Une heure avant le rendez-vous fixé avec « Soir mag » par son équipe au sol, Denis Van Weynbergh nous demande d’avancer absolument l’interview. Requête acceptée, bien sûr. « J’ai analysé la météo et d’ici 45 minutes, je vais avoir du boulot. Ça va secouer », plaide-t-il. Le skipper brabançon, 57 ans au compteur, apparaît donc sur notre écran. La magie des satellites. Il affiche une peau burinée par les rayons de soleil et les embruns marins, celle d’un homme qui parcourt les mers du monde depuis un mois et demi désormais.

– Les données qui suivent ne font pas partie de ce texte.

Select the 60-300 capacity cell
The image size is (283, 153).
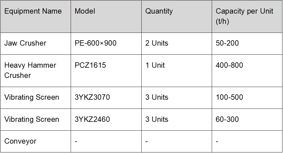tap(247, 120)
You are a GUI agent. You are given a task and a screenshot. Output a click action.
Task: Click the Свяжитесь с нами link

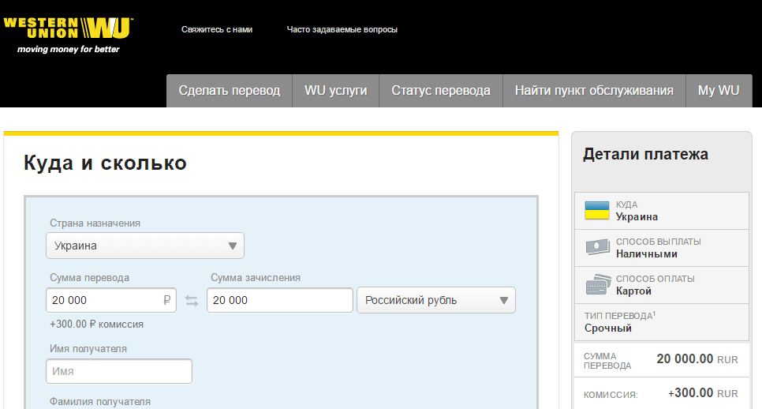click(x=217, y=29)
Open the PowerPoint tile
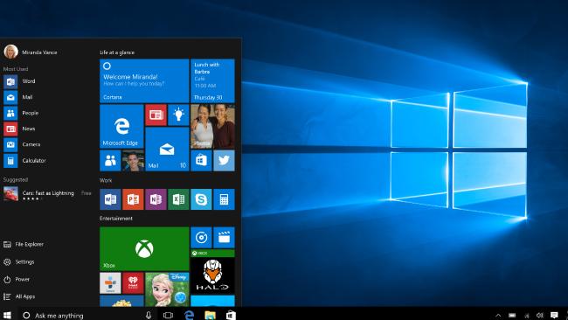 point(133,199)
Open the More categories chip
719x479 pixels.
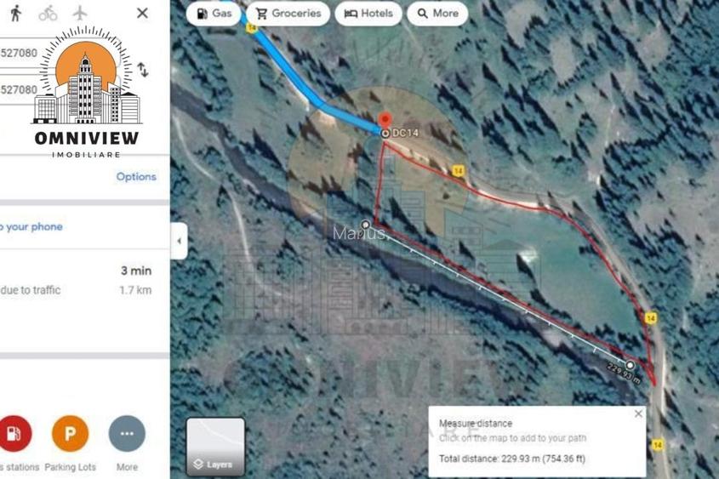[x=437, y=14]
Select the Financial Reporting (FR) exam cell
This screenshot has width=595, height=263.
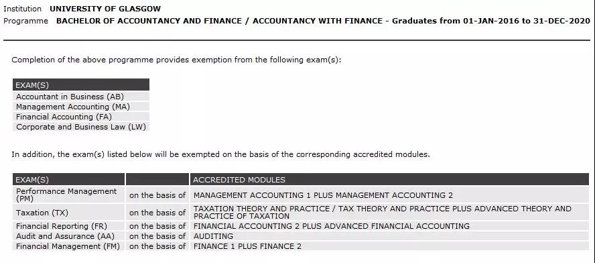[x=69, y=226]
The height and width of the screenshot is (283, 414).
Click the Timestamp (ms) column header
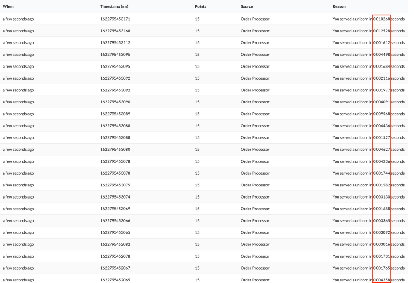point(114,6)
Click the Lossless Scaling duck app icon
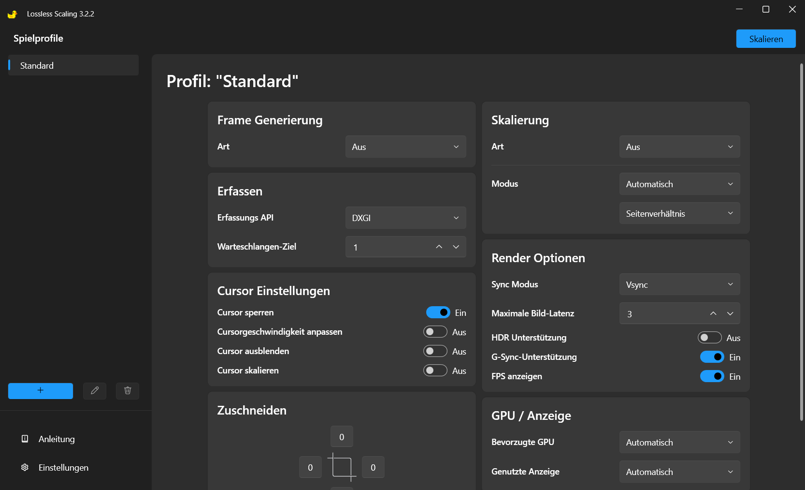Screen dimensions: 805x490 13,14
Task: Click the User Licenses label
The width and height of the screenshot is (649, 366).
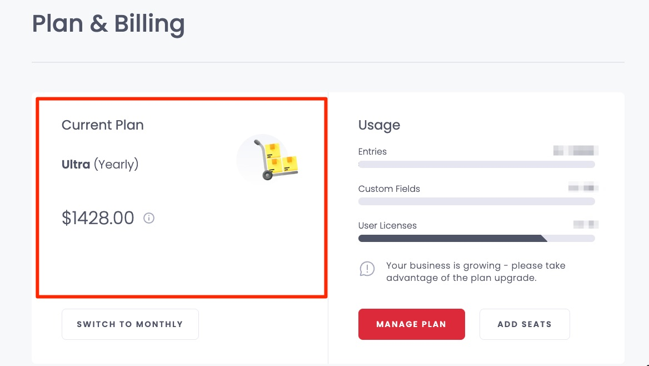Action: click(387, 225)
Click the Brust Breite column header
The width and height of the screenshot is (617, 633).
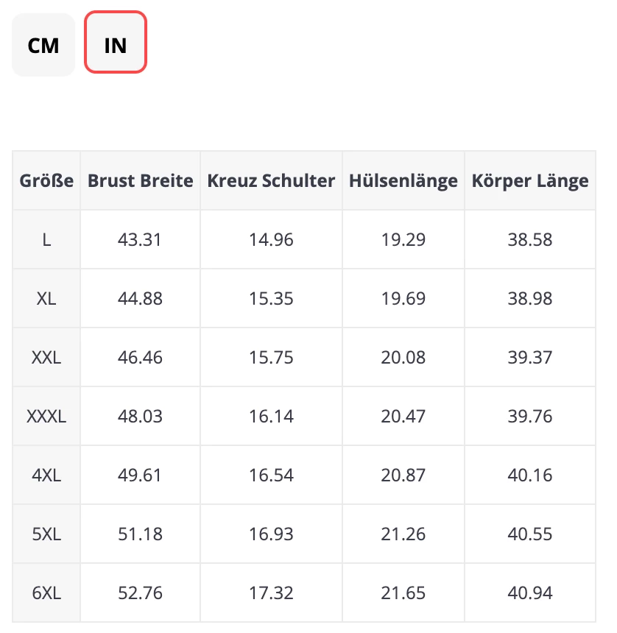(x=140, y=181)
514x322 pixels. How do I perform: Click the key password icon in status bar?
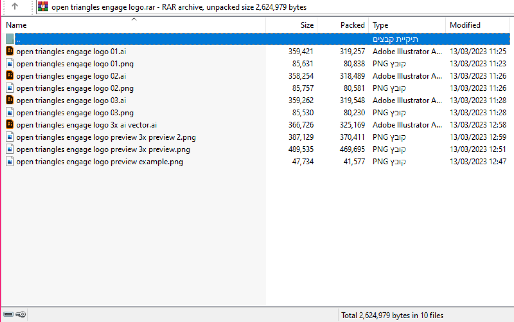[21, 314]
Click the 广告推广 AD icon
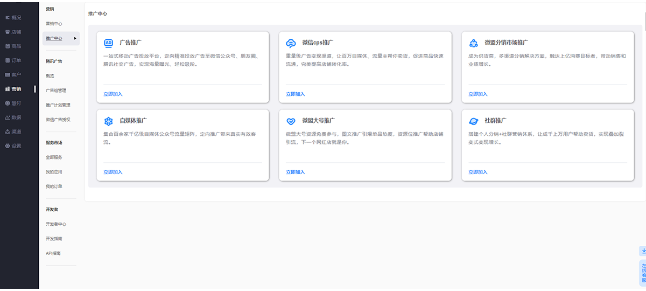 [x=108, y=43]

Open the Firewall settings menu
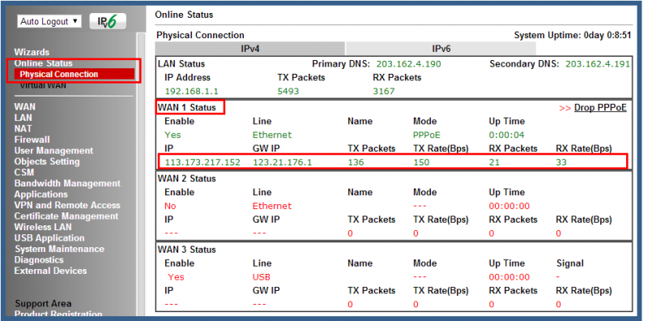pos(32,139)
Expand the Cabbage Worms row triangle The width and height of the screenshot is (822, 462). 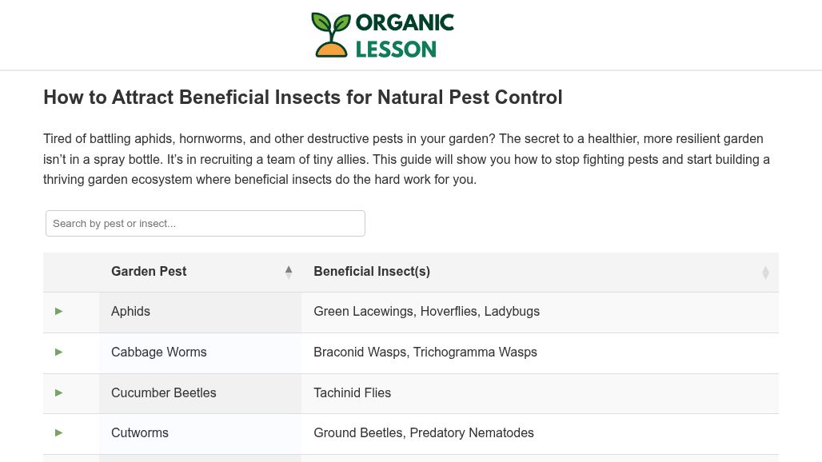click(58, 352)
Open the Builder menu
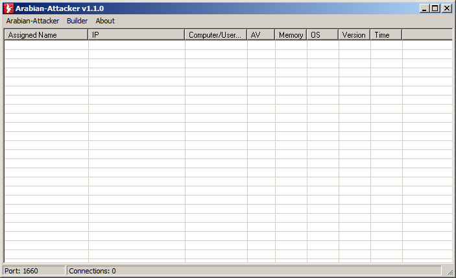Image resolution: width=456 pixels, height=278 pixels. [77, 21]
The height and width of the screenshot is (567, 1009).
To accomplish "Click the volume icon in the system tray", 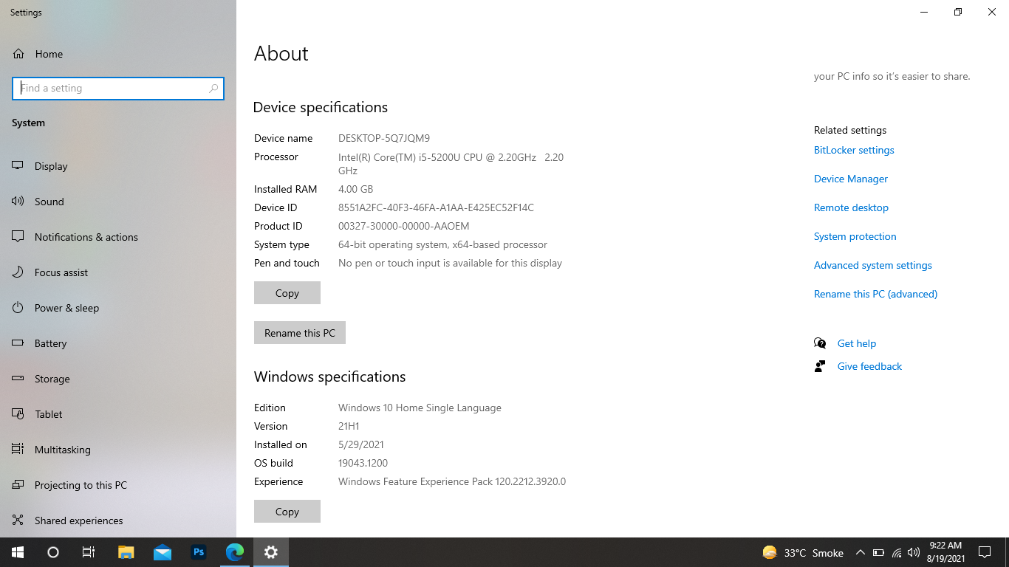I will (x=914, y=552).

Il a passé le cap de Bonne-Espérance et fait route, quand nous lui parlons à la mi-décembre, vers le cap Leeuwin, à l’extrême sud-ouest de l’Australie. Ensuite, il mettra les voiles vers un « autre point psychologique important », le point Nemo. « C’est le point le plus isolé de la Terre. Là, il n’y a aucune terre émergée à moins de 2.500 kilomètres à la ronde. Naviguer ici, cela donne une sensation d’immensité énorme.